*Work to be completed:*
Set the listing down again in full, word for word, with the pictures left out.

*Input data:*
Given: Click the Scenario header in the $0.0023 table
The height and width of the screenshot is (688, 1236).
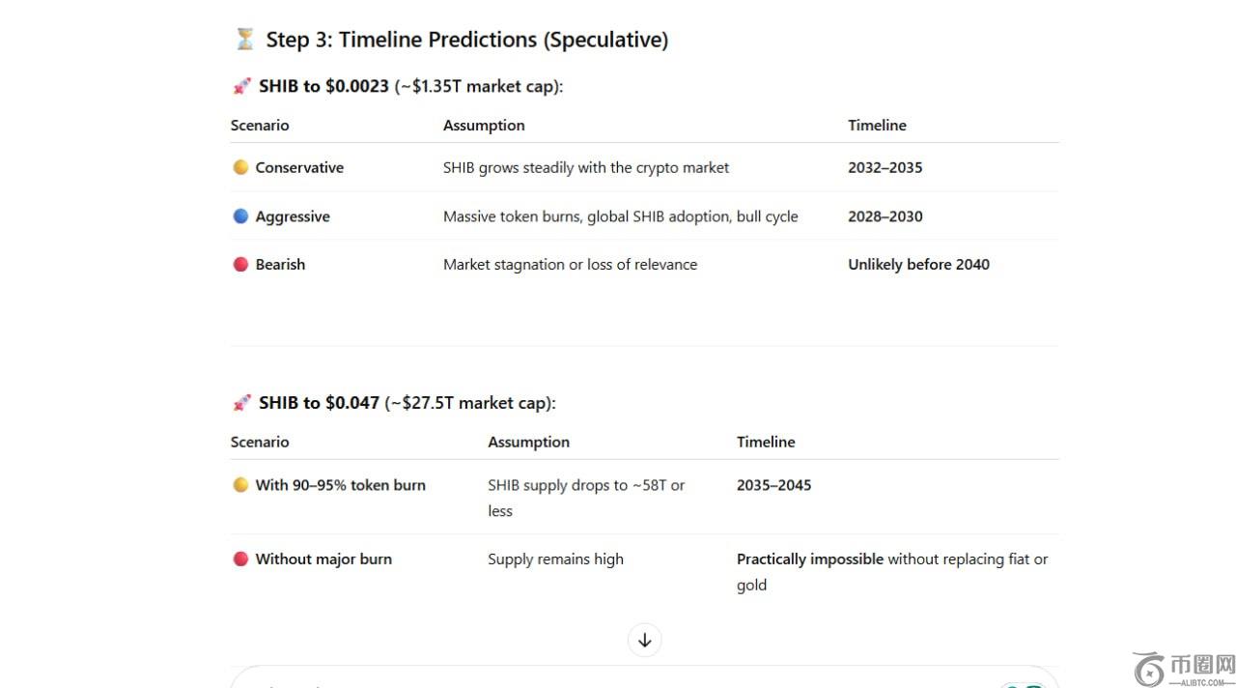Looking at the screenshot, I should pyautogui.click(x=260, y=126).
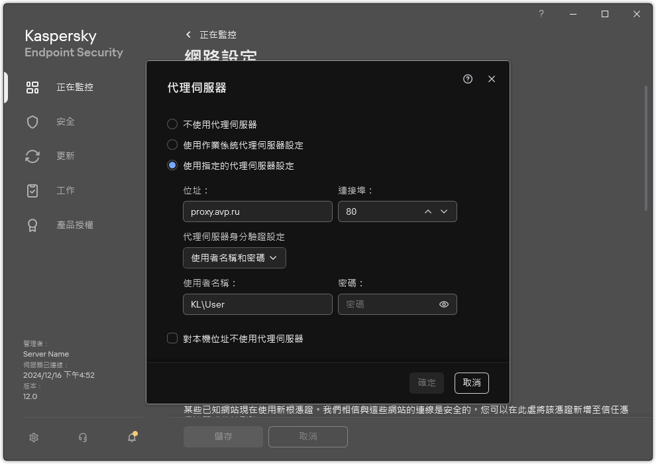Select the 不使用代理伺服器 radio button
This screenshot has height=464, width=656.
coord(174,125)
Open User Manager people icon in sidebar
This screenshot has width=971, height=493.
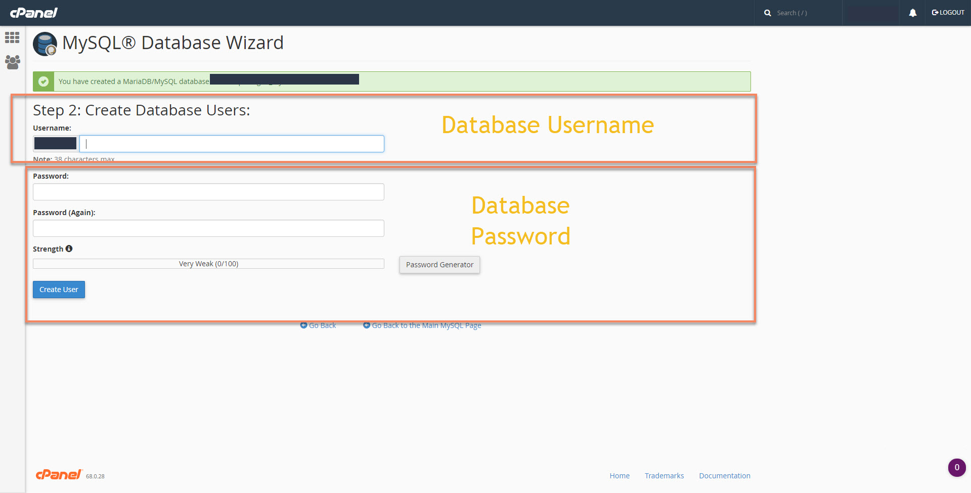click(12, 62)
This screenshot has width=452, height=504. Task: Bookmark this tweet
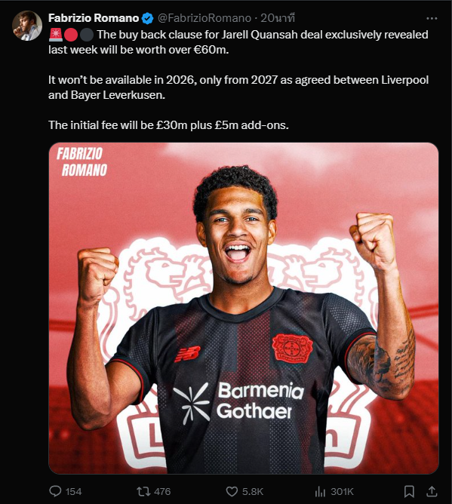[408, 491]
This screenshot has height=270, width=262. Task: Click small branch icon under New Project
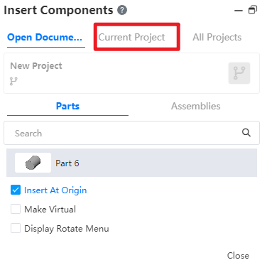(13, 81)
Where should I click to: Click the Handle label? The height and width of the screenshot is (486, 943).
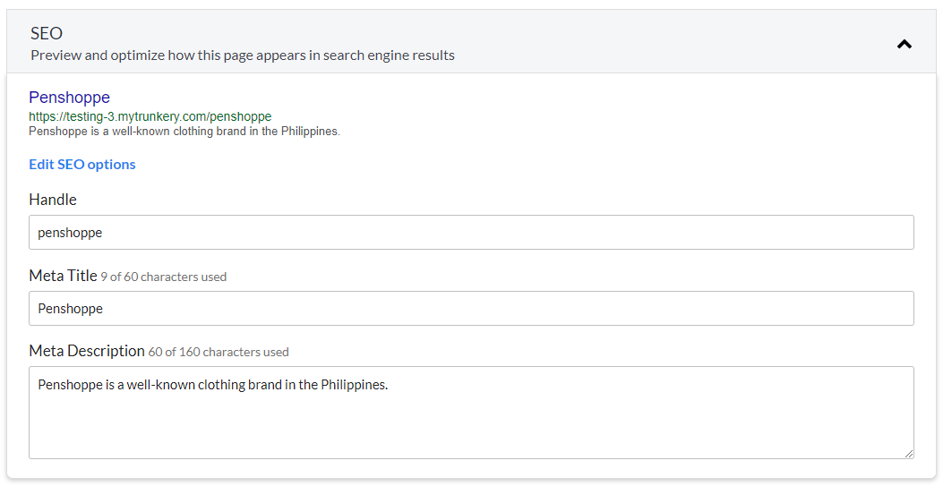(x=52, y=200)

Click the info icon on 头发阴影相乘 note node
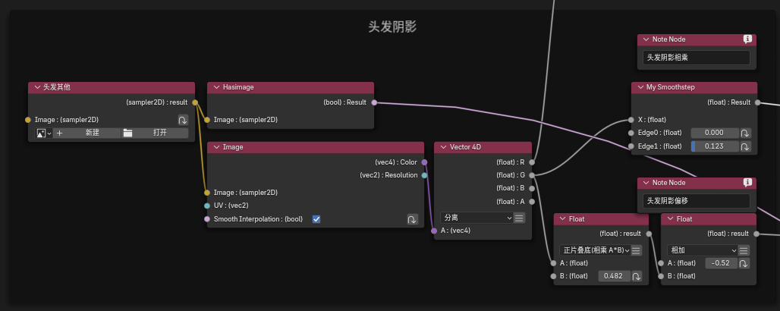pos(748,39)
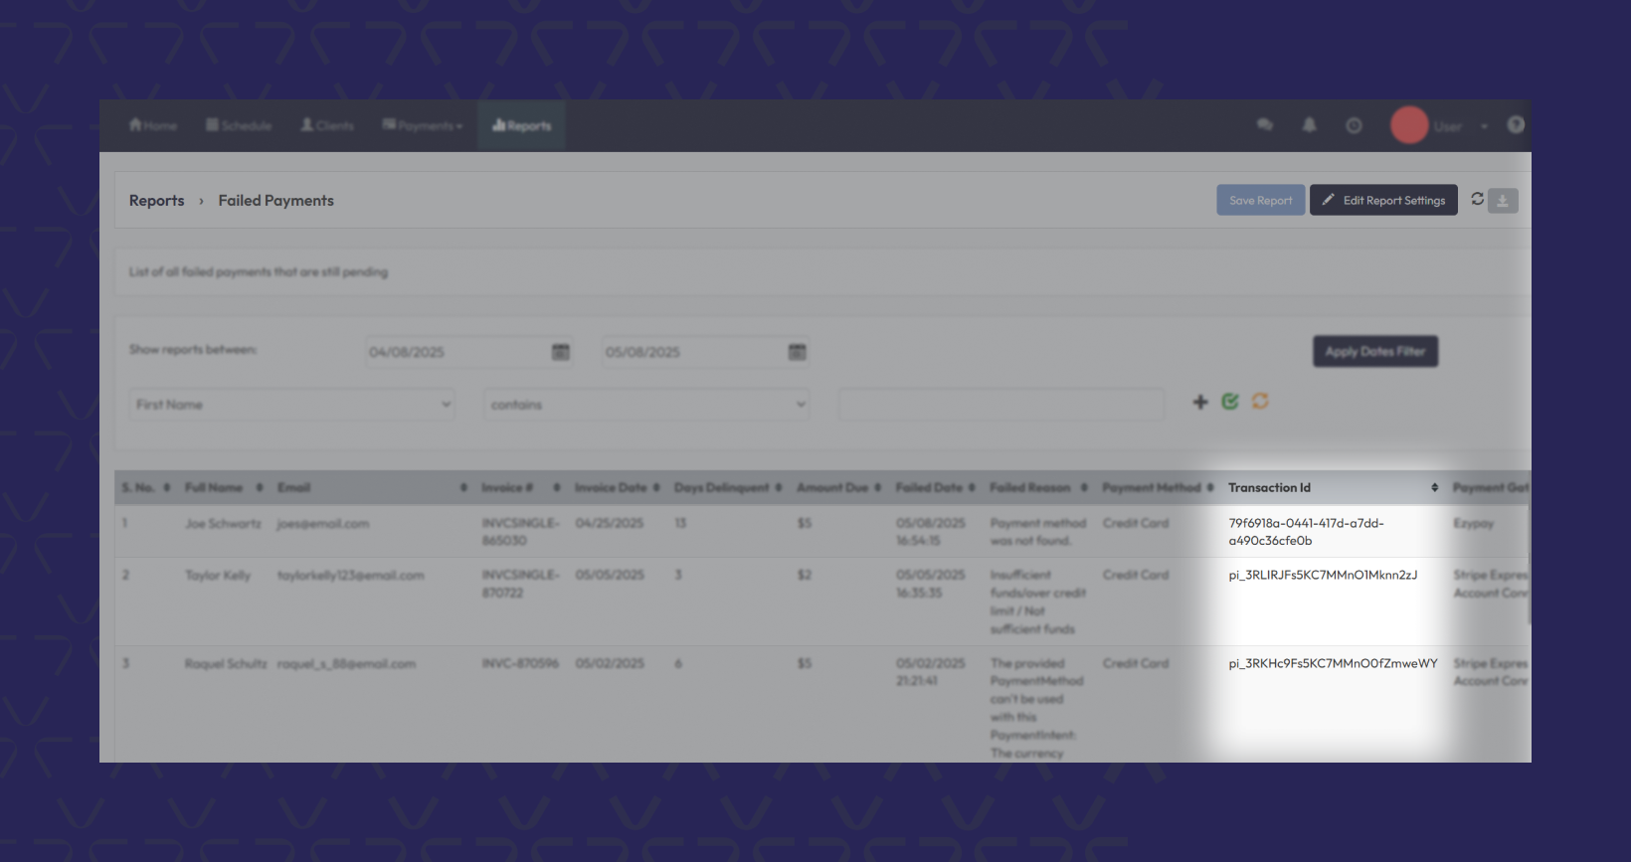The height and width of the screenshot is (862, 1631).
Task: Click the refresh report icon
Action: 1477,199
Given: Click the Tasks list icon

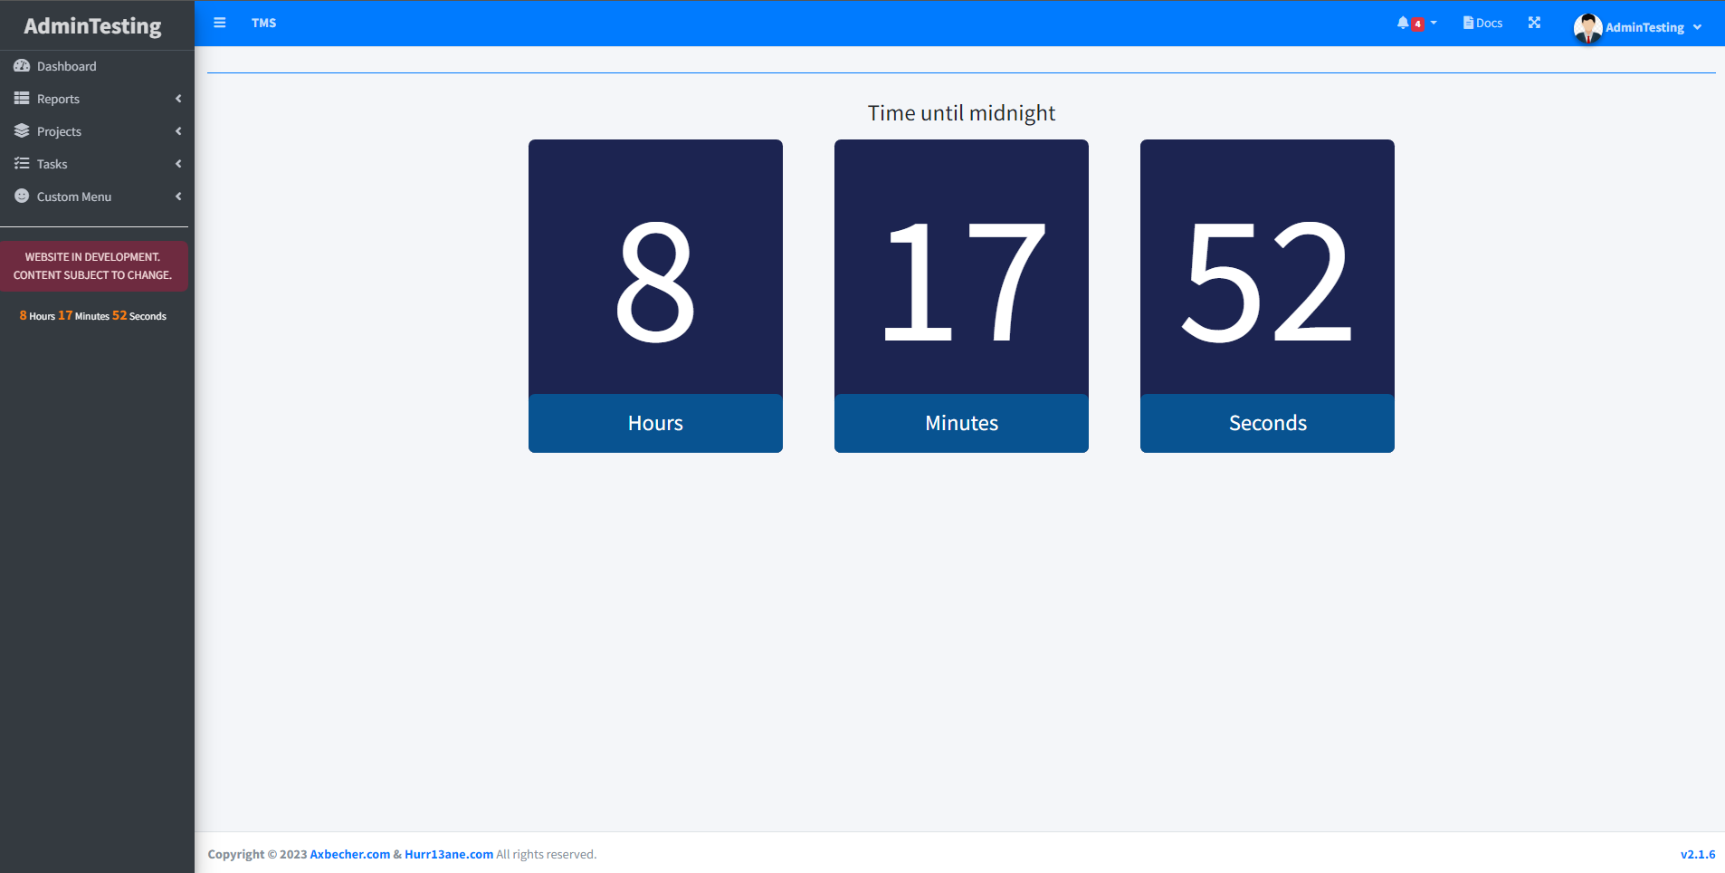Looking at the screenshot, I should coord(22,164).
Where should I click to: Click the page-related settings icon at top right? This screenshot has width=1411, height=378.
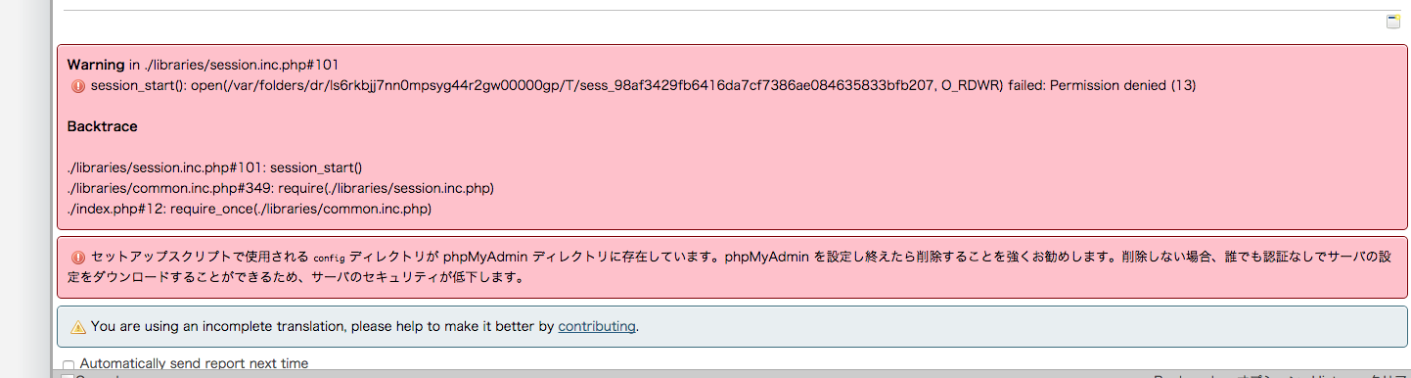tap(1393, 23)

*Worked solution:*
Given: Click the Scenario header in the $0.0023 table
The height and width of the screenshot is (688, 1236).
Looking at the screenshot, I should pyautogui.click(x=260, y=126).
Select the 不使用代理伺服器 radio button
This screenshot has height=464, width=656.
coord(174,125)
Open User Manager people icon in sidebar
This screenshot has width=971, height=493.
click(12, 62)
This screenshot has width=452, height=504. Task: Bookmark this tweet
[408, 491]
This screenshot has height=270, width=262. Task: Click small branch icon under New Project
(13, 81)
Where should I click to: Click the Handle label? The height and width of the screenshot is (486, 943).
(x=52, y=200)

Click the info icon on 头发阴影相乘 note node
pos(748,39)
The height and width of the screenshot is (862, 1631).
Task: Click the refresh report icon
Action: 1477,199
Given: Click the Tasks list icon

Looking at the screenshot, I should coord(22,164).
Where should I click to: Click the page-related settings icon at top right? This screenshot has width=1411, height=378.
tap(1393, 23)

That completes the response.